* WRITTEN REQUEST: Rewrite the lines starting at the line containing "Select the 起草总结报告 box" and ending at the line containing "(x=485, y=731)". Give only these lines, requests included, and scale every coordinate in the answers by 1.6, rounding to whole numbers with halves going up, and leave out the pictures.

Text and item location entries:
────
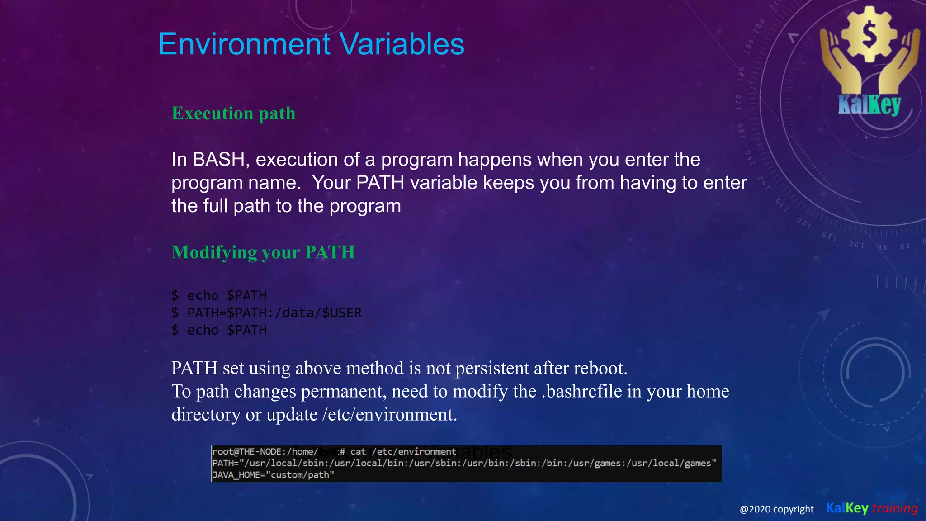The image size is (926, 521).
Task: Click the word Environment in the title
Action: [244, 44]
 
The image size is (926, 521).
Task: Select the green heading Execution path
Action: [233, 114]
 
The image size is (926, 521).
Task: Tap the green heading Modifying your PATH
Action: [263, 252]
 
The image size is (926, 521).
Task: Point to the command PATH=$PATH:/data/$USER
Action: [274, 313]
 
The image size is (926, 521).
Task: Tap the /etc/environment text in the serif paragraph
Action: [389, 415]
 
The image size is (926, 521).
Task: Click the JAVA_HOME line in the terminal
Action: [273, 475]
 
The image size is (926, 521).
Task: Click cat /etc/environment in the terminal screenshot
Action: [403, 451]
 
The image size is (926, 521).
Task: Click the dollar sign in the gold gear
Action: [869, 35]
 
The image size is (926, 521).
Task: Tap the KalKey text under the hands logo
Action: [869, 105]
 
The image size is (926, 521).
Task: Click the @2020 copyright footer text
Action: [776, 509]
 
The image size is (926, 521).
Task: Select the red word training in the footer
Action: [894, 508]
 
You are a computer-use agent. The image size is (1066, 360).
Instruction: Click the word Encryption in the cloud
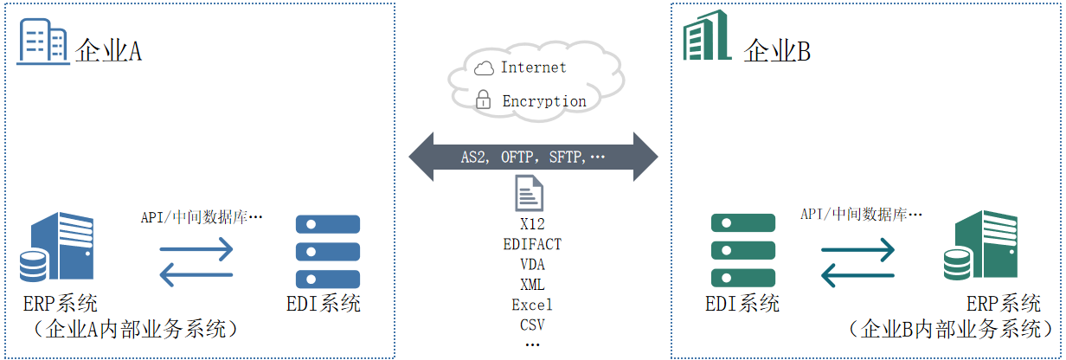(x=543, y=101)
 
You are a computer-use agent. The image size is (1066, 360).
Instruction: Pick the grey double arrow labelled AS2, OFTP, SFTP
(x=533, y=157)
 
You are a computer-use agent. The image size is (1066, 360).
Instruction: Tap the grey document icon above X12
(x=530, y=193)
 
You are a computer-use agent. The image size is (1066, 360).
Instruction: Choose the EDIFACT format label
(x=532, y=244)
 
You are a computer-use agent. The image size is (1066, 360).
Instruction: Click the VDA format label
(x=532, y=264)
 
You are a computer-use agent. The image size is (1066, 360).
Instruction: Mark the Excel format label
(x=532, y=305)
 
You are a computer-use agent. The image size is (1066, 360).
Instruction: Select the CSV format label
(x=532, y=325)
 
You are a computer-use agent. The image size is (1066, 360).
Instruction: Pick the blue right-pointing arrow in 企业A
(x=196, y=251)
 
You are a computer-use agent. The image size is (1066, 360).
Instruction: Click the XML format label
(x=532, y=285)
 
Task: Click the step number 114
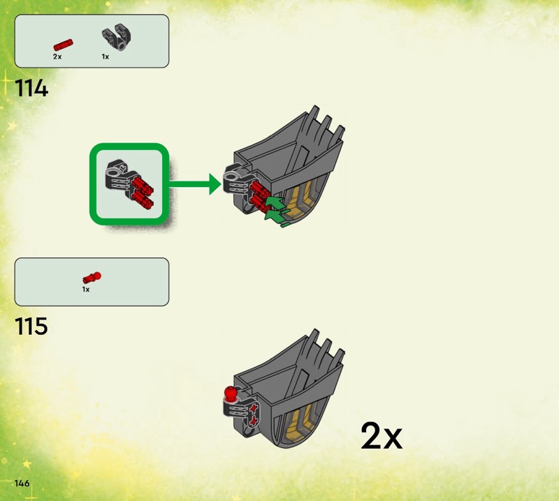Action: [x=31, y=89]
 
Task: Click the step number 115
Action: [x=31, y=325]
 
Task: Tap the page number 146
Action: [x=21, y=484]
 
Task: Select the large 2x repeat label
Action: [x=382, y=437]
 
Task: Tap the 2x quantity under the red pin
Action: [x=57, y=57]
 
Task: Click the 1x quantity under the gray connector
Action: [x=106, y=57]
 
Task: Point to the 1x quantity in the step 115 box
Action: [x=86, y=289]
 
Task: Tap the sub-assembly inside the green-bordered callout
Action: [x=129, y=184]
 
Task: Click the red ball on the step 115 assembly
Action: [x=229, y=393]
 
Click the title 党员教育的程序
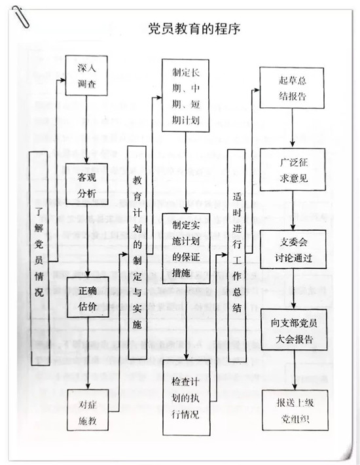click(x=194, y=29)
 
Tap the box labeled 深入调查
click(x=86, y=76)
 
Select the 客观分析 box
click(x=86, y=184)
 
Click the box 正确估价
click(x=88, y=298)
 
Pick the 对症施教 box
click(x=88, y=410)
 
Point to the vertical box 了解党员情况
click(x=39, y=258)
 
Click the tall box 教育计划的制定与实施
click(x=137, y=252)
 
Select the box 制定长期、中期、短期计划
click(x=185, y=95)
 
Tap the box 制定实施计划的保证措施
click(x=186, y=249)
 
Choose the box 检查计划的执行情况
click(x=187, y=398)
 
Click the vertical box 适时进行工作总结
click(x=237, y=256)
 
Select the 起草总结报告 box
click(x=292, y=88)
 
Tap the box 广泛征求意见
click(x=293, y=169)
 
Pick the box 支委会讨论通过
click(x=293, y=249)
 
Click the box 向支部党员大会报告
click(x=294, y=330)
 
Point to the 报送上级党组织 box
click(x=295, y=410)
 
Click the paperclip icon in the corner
click(x=21, y=17)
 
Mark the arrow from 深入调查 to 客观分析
click(x=86, y=129)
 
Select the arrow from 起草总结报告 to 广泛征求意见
click(x=293, y=128)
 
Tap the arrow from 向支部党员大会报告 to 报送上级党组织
click(x=295, y=370)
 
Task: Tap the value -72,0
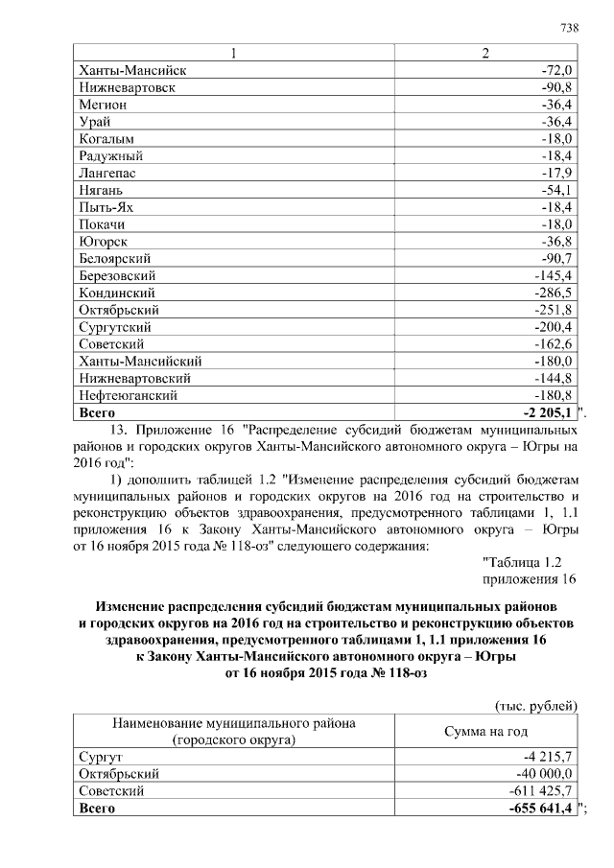(x=556, y=71)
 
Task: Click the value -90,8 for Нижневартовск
(x=556, y=87)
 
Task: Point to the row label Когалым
(x=103, y=137)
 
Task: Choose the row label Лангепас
(x=105, y=173)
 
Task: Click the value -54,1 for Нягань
(x=556, y=190)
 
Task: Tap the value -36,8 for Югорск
(x=556, y=241)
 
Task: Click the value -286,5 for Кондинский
(x=554, y=293)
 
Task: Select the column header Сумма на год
(x=485, y=731)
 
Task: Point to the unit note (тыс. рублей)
(x=535, y=707)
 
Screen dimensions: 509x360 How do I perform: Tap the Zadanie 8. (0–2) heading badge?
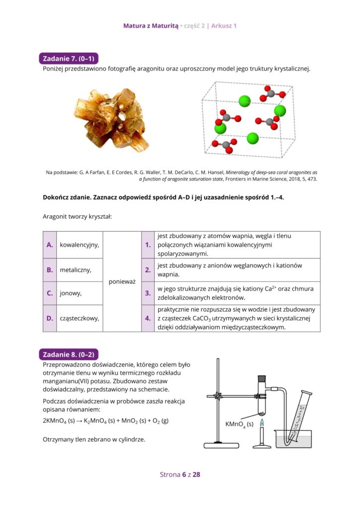[x=69, y=354]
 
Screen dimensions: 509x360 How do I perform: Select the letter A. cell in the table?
[x=50, y=245]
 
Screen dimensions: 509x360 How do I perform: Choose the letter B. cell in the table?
[x=50, y=270]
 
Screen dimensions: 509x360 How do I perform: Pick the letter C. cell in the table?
[x=50, y=293]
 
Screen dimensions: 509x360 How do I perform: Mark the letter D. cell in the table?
[x=50, y=318]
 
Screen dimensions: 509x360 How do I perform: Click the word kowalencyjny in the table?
[x=79, y=245]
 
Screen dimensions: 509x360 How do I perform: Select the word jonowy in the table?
[x=71, y=293]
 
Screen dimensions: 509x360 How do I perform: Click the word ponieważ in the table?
[x=122, y=282]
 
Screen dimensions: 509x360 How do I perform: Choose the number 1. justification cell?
[x=148, y=245]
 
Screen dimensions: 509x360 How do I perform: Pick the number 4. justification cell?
[x=148, y=318]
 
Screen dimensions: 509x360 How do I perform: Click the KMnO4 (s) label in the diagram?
[x=239, y=424]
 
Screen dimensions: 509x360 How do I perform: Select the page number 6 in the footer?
[x=184, y=474]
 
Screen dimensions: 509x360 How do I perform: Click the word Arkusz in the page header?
[x=221, y=25]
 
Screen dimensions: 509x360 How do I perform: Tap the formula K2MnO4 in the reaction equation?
[x=96, y=421]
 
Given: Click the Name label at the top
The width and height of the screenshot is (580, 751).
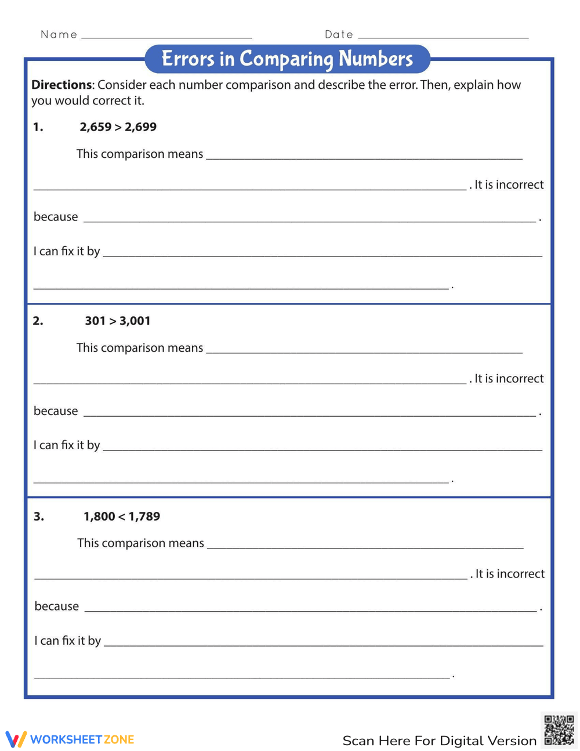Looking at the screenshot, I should click(x=59, y=34).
────
* SOLUTION TO THIS PROBLEM:
Select the 起草总结报告 box
click(x=467, y=141)
 
Tap the box 广泛征求意见
click(x=469, y=270)
 
Pick the box 支委会讨论通过
click(x=469, y=398)
 
Click the box 向支部党员大会报告
click(x=470, y=528)
 
Point to the 报送上级党组织 box
click(x=472, y=656)
 
Click the paperclip icon in the corner
click(x=34, y=27)
 
Mark the arrow from 深入调查 to 客观分析
click(x=138, y=206)
 
Select the arrow from 起草总结报告 to 广泛征求意见
click(x=469, y=205)
 
Tap the arrow from 向支部党员大会报告 to 报送上级党组织
click(x=472, y=592)
 
Task: Tap the value -72,0
(x=890, y=114)
 
Task: Click the value -90,8 for Нижневартовск
(x=890, y=139)
 
Task: Point to the row label Когалым
(x=165, y=219)
 
Task: Choose the row label Лангепас
(x=168, y=277)
 
Task: Click the value -54,1 for Нягань
(x=890, y=304)
 
Task: Tap the value -36,8 for Югорск
(x=890, y=386)
 
Task: Click the value -286,5 for Кондинский
(x=886, y=469)
 
Task: Select the column header Сумма на год
(x=776, y=1170)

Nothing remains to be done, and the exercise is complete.